The early success of The Best Exotic Marigold Hotel in the UK proves that audiences are happy to see entertaining films about older people.
I went to see The Best Exotic Marigold Hotel at the weekend with not a little trepidation. This ensemble piece featuring some of the UK’s finest old actors playing old folk who travel to Rajasthan in India to live out their final days had a whiff of sentimentality and calculation to it that made me nervous.
I couldn’t have been more surprised and, yes, delighted by the film. Madden, writer Ol Parker and the glorious cast – Judi Dench (77), Maggie Smith (77), Tom Wilkinson (63), Bill Nighy (62), Penelope Wilton (65), Ronald Pickup (71), Celia Imrie (59) and youthful interloper Dev Patel – hit just the right note of comedy and melancholy that I was unable to resist its charms. Yes, the film is positively swimming in clichés, implausibilities and stock situations, but you forgive it its shortcomings because it has heart and wit.
The packed house in which I sat was composed of, how can I put it, the target demographic. Several audience members had to be helped to their seats and a wheelchair or two were in evidence. The response to the film was euphoric, and I left the theatre thinking that Fox had a hit on its hands.
Sure enough, the weekend numbers in the UK were stunning - $3.5m in its first three days. I can only imagine that the film has a long life ahead, bearing in mind that many old people don’t rush out to see films on opening weekend but will be infected by strong word of mouth in the weeks ahead. And it’s not just mature moviegoers that are liking it. A friend told me that he had seen it with a younger audience.
I can only imagine that when it opens on May 4 in the US, it will be a similarly sized hit. The older demographic – the blue rinse brigade, as it’s often referred to – is underserved, and the summer counter-programming strategy could allow the film to run for months and months.
Of course, there aren’t many films made about life in the twilight years, and none as much fun as this one. Hollywood generally avoids senior stories – with the blockbusting exceptions of Cocoon and Driving Miss Daisy – because older actors, as we are regularly and insistently told, are unable to attract audiences. Actresses have surgery to look young for fear that they will lose their market value, while leading men who used to command $20m paydays are awkwardly relegated into secondary and then tertiary roles.
What Dames like Dench and Smith continue to show, however, is that these assumptions about star power are not strictly true. As Mrs Brown and Mrs Henderson, in Cranford or Notes On A Scandal, Dench is a commanding leading lady with a huge audience following. Smith, meanwhile, is perhaps one of the chief factors in Downton Abbey’s global success and has consistently proved in recent years that she can carry a project whether it be My House In Umbria or Ladies In Lavender (with Dench).
The same of course goes for younger actors like Helen Mirren (66), Meryl Streep (62), Liam Neeson (59), Denzel Washington (57), and Bruce Willis (56).
And they are popular not just with older audiences.

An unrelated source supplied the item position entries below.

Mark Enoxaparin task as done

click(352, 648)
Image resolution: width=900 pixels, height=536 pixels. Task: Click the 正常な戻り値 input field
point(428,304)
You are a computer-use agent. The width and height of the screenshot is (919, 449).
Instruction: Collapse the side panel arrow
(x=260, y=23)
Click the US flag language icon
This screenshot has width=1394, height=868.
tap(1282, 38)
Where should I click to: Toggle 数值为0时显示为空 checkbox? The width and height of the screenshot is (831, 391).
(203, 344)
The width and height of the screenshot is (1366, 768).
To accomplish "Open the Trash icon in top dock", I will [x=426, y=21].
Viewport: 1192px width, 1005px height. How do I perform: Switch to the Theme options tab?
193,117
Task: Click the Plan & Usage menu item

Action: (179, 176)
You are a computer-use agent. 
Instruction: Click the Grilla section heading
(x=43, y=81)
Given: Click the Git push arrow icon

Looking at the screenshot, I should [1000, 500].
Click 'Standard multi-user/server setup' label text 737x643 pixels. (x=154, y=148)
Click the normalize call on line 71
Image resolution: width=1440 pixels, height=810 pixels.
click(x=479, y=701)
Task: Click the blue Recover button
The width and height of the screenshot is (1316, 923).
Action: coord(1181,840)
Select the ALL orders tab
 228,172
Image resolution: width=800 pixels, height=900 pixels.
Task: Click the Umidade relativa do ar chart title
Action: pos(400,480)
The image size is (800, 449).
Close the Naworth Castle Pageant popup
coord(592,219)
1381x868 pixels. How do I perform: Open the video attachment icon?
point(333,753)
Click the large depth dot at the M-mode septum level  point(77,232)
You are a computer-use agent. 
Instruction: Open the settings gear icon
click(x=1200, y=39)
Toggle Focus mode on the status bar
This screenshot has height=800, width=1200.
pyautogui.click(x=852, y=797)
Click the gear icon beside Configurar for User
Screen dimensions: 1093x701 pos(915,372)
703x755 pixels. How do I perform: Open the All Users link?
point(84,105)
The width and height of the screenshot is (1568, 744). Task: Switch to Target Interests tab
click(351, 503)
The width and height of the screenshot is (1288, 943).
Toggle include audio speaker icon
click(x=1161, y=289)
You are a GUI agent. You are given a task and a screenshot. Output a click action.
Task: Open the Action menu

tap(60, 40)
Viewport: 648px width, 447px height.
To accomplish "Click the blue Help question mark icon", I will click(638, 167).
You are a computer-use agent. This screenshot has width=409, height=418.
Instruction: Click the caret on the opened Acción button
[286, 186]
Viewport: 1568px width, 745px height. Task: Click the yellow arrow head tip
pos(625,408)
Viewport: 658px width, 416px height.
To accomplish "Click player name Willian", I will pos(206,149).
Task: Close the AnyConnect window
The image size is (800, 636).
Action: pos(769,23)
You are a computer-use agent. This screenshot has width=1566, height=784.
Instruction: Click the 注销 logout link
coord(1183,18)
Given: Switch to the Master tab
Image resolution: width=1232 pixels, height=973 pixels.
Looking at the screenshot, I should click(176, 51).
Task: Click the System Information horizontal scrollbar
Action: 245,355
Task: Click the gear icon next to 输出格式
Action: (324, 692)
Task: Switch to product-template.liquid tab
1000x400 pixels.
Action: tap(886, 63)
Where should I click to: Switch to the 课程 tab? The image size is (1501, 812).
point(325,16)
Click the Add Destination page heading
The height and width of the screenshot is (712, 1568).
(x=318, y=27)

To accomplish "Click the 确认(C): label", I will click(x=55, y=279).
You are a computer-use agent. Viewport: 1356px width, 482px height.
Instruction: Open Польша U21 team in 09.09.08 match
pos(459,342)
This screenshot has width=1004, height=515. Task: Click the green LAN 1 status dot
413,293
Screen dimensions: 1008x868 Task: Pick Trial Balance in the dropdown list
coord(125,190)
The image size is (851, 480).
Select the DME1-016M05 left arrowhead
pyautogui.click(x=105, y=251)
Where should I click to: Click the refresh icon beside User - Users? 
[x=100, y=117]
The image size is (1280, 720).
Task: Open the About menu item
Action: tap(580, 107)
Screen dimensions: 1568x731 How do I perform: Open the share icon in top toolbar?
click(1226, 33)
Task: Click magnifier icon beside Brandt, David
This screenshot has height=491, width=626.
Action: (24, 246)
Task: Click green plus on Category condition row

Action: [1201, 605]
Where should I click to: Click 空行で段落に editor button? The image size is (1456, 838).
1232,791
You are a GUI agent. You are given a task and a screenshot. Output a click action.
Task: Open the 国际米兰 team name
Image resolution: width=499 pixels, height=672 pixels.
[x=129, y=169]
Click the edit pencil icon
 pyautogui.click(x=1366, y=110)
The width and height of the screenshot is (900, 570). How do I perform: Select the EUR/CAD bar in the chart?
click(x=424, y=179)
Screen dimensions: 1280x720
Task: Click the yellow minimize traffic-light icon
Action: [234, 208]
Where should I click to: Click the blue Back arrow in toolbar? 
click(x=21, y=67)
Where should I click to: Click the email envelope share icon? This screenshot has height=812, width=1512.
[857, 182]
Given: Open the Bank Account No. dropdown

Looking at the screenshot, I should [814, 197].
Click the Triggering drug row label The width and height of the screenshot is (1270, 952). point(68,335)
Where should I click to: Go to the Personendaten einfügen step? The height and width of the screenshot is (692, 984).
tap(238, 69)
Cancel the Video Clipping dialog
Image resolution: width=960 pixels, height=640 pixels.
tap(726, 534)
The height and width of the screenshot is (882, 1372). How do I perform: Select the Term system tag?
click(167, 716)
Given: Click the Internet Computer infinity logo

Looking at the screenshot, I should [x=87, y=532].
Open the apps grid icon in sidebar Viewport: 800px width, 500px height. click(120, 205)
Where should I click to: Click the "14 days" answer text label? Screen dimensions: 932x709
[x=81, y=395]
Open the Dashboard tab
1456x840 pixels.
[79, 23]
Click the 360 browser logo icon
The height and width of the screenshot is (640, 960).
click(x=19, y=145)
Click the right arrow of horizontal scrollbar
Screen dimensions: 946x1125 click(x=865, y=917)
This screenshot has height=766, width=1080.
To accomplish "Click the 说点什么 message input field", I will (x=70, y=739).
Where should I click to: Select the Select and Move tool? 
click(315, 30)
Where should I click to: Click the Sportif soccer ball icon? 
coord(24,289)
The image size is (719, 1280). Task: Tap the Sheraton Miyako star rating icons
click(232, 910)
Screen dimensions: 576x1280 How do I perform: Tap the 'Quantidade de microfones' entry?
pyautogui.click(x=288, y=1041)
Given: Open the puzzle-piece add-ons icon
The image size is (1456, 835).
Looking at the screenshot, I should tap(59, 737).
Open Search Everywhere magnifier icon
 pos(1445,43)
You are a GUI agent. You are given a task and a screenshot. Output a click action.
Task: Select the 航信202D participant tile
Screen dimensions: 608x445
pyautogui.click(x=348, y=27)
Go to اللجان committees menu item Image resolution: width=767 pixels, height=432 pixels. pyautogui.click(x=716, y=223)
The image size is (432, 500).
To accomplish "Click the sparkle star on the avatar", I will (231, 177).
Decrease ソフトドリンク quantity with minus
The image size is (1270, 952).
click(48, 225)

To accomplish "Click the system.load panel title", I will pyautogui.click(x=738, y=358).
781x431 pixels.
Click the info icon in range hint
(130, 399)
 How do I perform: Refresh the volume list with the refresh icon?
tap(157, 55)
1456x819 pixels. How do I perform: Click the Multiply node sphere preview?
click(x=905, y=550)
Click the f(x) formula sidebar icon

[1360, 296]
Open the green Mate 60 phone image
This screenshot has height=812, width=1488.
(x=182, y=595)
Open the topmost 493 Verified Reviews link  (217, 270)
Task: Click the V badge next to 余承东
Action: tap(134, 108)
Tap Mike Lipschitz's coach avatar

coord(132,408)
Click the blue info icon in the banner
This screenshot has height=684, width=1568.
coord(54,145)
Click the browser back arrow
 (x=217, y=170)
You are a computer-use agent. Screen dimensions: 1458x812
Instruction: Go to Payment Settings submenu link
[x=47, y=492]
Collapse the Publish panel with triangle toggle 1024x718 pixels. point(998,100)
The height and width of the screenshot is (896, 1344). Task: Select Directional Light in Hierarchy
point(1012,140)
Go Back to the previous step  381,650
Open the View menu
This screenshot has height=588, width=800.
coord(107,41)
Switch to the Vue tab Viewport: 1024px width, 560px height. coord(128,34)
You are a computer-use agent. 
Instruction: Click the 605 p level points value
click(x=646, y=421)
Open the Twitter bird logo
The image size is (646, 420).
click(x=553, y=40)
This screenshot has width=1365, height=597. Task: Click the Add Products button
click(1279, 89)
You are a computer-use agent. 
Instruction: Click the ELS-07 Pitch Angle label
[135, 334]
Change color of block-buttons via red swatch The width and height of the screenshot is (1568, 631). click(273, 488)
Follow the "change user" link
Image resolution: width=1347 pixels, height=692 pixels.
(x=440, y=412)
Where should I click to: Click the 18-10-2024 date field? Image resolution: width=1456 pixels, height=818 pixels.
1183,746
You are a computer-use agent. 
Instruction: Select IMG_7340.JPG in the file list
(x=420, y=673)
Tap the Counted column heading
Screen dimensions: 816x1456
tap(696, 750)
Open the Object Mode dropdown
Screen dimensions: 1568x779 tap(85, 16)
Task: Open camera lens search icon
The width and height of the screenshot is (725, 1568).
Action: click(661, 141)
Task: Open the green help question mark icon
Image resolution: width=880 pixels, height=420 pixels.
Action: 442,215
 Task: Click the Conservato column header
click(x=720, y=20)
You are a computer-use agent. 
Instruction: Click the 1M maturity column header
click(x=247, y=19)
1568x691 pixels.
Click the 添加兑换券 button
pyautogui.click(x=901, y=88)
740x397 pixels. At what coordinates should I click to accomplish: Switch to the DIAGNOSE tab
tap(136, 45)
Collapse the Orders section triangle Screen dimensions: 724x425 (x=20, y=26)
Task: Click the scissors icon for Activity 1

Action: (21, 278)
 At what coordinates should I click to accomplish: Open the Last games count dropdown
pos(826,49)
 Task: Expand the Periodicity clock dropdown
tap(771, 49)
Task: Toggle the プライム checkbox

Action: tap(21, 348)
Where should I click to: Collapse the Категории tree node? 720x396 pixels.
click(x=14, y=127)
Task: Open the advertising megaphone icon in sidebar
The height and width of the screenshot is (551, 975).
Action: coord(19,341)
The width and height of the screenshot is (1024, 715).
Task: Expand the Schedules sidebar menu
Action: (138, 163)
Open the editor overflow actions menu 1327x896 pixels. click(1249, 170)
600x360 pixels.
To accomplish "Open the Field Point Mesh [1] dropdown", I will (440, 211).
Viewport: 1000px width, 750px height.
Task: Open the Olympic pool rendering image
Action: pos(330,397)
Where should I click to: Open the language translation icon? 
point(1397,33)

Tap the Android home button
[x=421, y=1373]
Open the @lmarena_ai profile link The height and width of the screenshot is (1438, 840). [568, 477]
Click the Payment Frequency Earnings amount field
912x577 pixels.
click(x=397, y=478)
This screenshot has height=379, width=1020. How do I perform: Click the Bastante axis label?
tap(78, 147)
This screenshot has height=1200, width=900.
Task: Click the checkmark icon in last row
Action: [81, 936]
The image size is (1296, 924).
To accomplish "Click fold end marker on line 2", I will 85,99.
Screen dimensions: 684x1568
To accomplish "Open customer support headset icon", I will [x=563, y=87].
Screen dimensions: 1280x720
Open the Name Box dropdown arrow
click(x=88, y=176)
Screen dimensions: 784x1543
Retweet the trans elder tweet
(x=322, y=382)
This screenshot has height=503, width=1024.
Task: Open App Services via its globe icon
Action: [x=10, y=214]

RED, the senior citizen action movie with Willis, Mirren and Morgan Freeman (74), grossed over $180m worldwide and a sequel is in the works. On TV, actors like Sally Field (65), Glenn Close (64), Kathy Bates (63) and Jessica Lange (62) have had hit shows built around them.
General audiences aren’t as ageist as we take them for, and perhaps The Best Exotic Marigold Hotel and Dustin Hoffman’s upcoming comedy Quartet starring Dame Maggie and Michael Gambon will together kickstart a new genre of movies about older people. If anything, it’s a trend which could unleash the spending power of the grey dollar.